■ Directions ■
Work through the records below and copy every line that includes "dimensions".

■ Exercise input ■
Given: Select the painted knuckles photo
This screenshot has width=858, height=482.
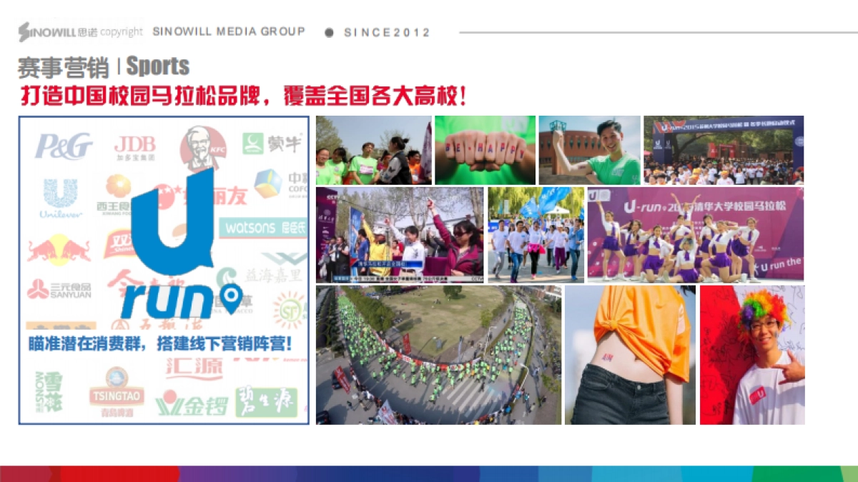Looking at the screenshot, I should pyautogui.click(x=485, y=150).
==
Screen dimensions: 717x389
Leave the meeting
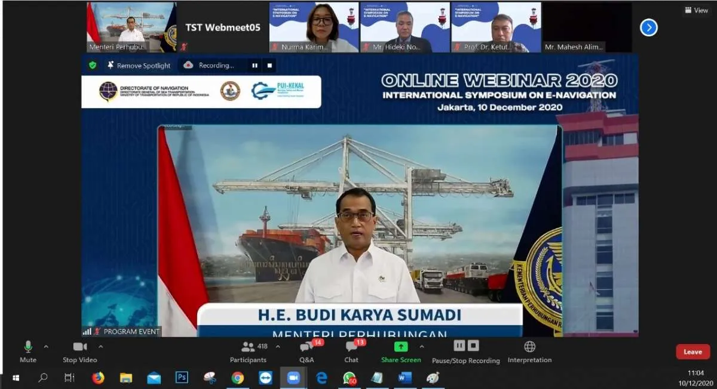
...
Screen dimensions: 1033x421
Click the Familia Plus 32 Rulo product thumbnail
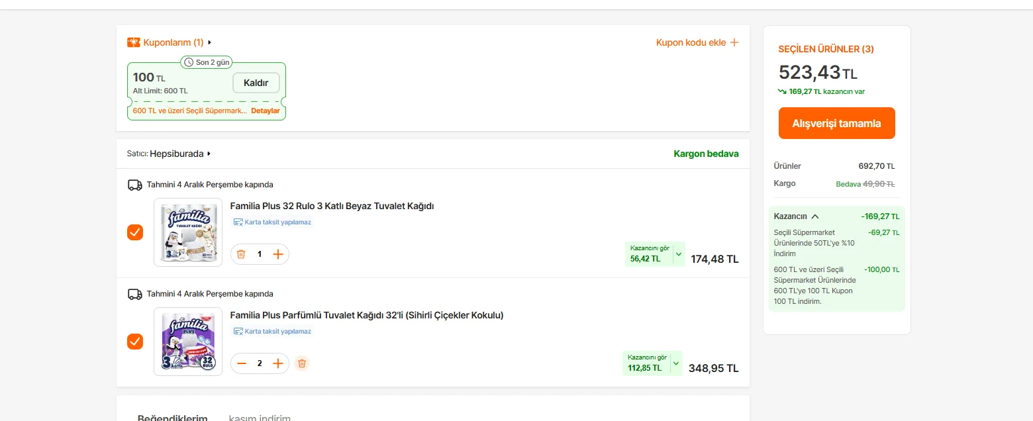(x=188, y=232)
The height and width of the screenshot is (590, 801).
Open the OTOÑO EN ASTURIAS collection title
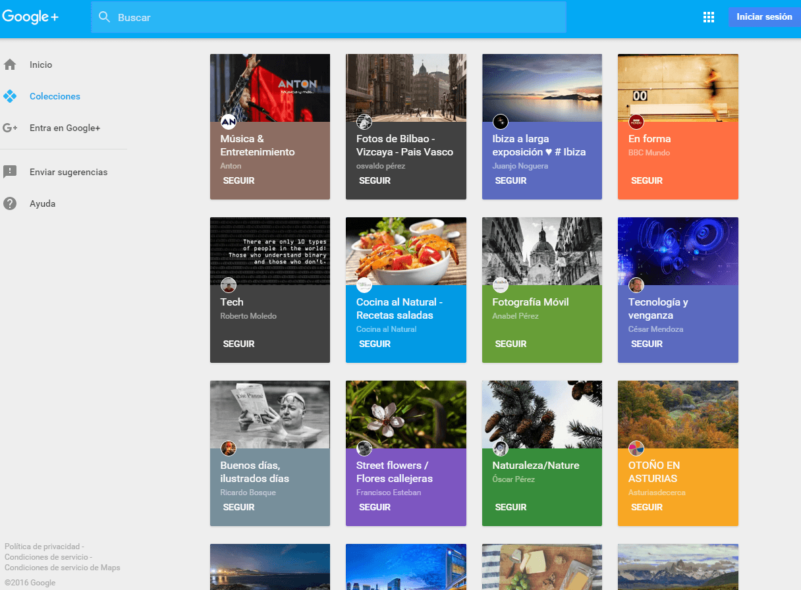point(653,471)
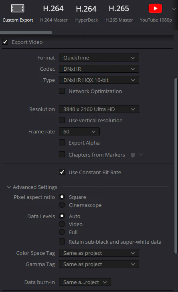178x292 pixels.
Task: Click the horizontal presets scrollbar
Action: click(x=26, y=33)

■ Exercise response ■
Screen dimensions: 717x389
Screen dimensions: 1033x421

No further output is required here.